● Provided records
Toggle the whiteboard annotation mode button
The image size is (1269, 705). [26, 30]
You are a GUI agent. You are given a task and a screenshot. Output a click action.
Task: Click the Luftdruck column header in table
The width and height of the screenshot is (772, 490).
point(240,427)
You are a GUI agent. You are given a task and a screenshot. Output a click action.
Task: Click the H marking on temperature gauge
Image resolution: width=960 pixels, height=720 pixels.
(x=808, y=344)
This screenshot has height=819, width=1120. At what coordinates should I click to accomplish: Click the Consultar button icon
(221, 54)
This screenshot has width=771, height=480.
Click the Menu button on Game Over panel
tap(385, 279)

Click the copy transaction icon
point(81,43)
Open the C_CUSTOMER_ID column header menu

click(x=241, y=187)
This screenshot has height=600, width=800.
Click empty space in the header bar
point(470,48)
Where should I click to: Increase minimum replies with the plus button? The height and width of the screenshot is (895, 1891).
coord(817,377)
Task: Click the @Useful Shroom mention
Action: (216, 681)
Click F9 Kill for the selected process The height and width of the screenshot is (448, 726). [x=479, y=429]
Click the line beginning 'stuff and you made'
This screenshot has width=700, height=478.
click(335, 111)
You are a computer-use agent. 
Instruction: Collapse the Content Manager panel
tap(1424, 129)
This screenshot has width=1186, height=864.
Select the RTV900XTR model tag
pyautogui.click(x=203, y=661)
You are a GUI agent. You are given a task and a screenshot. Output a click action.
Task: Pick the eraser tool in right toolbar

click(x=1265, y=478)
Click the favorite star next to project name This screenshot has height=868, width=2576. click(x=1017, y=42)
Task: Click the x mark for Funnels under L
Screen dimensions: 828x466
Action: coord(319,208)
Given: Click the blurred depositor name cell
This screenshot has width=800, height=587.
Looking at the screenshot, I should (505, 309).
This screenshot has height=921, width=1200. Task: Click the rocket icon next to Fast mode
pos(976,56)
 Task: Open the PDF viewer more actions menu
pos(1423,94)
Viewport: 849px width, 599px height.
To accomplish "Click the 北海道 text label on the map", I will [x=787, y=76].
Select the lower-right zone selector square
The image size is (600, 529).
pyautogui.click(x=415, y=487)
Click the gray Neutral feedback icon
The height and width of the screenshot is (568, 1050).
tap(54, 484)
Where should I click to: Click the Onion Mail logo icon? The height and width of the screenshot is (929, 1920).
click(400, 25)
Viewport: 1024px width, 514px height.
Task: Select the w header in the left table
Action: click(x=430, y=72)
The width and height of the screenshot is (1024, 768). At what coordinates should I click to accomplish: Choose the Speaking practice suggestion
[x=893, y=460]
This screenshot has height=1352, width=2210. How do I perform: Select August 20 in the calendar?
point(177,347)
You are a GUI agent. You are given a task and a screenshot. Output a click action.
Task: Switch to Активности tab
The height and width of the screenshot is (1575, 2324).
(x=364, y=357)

● What you have to do
The entries above are to be retyped exactly, with nothing left out.

● The completed task
Toggle the whiteboard annotation mode button
The image size is (1269, 705). [26, 30]
You are a GUI agent. You are given a task and a screenshot. Output a click action.
Task: Click the Luftdruck column header in table
The width and height of the screenshot is (772, 490).
point(240,427)
You are a GUI agent. You are given a task and a screenshot. Output a click action.
Task: Click the H marking on temperature gauge
Image resolution: width=960 pixels, height=720 pixels.
(x=808, y=344)
This screenshot has height=819, width=1120. At what coordinates should I click to accomplish: Click the Consultar button icon
(221, 54)
This screenshot has width=771, height=480.
Click the Menu button on Game Over panel
tap(385, 279)

Click the copy transaction icon
point(81,43)
Open the C_CUSTOMER_ID column header menu

click(x=241, y=187)
This screenshot has height=600, width=800.
Click empty space in the header bar
point(470,48)
Where should I click to: Increase minimum replies with the plus button? The height and width of the screenshot is (895, 1891).
coord(817,377)
Task: Click the @Useful Shroom mention
Action: (216, 681)
Click F9 Kill for the selected process The height and width of the screenshot is (448, 726). [x=479, y=429]
Click the line beginning 'stuff and you made'
This screenshot has width=700, height=478.
click(335, 111)
You are a computer-use agent. 
Instruction: Collapse the Content Manager panel
tap(1424, 129)
This screenshot has width=1186, height=864.
Select the RTV900XTR model tag
pyautogui.click(x=203, y=661)
You are a GUI agent. You are given a task and a screenshot. Output a click action.
Task: Pick the eraser tool in right toolbar

click(x=1265, y=478)
Click the favorite star next to project name This screenshot has height=868, width=2576. click(x=1017, y=42)
Task: Click the x mark for Funnels under L
Screen dimensions: 828x466
Action: coord(319,208)
Given: Click the blurred depositor name cell
This screenshot has width=800, height=587.
Looking at the screenshot, I should (505, 309).
This screenshot has height=921, width=1200. Task: Click the rocket icon next to Fast mode
pos(976,56)
 Task: Open the PDF viewer more actions menu
pos(1423,94)
Viewport: 849px width, 599px height.
To accomplish "Click the 北海道 text label on the map", I will [x=787, y=76].
Select the lower-right zone selector square
The image size is (600, 529).
pyautogui.click(x=415, y=487)
Click the gray Neutral feedback icon
The height and width of the screenshot is (568, 1050).
tap(54, 484)
Where should I click to: Click the Onion Mail logo icon? The height and width of the screenshot is (929, 1920).
click(400, 25)
Viewport: 1024px width, 514px height.
Task: Select the w header in the left table
Action: click(x=430, y=72)
The width and height of the screenshot is (1024, 768). At what coordinates should I click to accomplish: Choose the Speaking practice suggestion
[x=893, y=460]
This screenshot has height=1352, width=2210. How do I perform: Select August 20 in the calendar?
point(177,347)
You are a GUI agent. You are given a task and a screenshot. Output a click action.
Task: Switch to Активности tab
The height and width of the screenshot is (1575, 2324).
(x=364, y=357)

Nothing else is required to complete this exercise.